------ Entries shown ------

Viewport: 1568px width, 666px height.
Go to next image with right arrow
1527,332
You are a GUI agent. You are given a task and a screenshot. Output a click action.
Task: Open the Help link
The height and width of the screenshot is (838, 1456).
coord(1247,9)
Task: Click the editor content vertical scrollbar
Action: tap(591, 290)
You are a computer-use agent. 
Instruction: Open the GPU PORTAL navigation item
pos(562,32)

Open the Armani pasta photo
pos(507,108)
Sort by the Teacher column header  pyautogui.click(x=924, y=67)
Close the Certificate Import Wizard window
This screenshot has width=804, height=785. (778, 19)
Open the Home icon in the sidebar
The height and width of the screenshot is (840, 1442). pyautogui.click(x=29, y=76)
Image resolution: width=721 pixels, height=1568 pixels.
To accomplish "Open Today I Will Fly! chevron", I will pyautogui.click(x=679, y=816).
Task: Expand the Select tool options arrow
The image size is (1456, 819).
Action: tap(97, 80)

------

* **Given problem**
Copy out the records above word for word, covering every one of them in full.

* **Worked answer**
Viewport: 1568px width, 666px height.
Go to next image with right arrow
1527,332
You are a GUI agent. You are given a task and a screenshot. Output a click action.
Task: Open the Help link
The height and width of the screenshot is (838, 1456).
coord(1247,9)
Task: Click the editor content vertical scrollbar
Action: tap(591, 290)
You are a computer-use agent. 
Instruction: Open the GPU PORTAL navigation item
pos(562,32)

Open the Armani pasta photo
pos(507,108)
Sort by the Teacher column header  pyautogui.click(x=924, y=67)
Close the Certificate Import Wizard window
This screenshot has width=804, height=785. (778, 19)
Open the Home icon in the sidebar
The height and width of the screenshot is (840, 1442). pyautogui.click(x=29, y=76)
Image resolution: width=721 pixels, height=1568 pixels.
To accomplish "Open Today I Will Fly! chevron", I will pyautogui.click(x=679, y=816).
Task: Expand the Select tool options arrow
The image size is (1456, 819).
Action: tap(97, 80)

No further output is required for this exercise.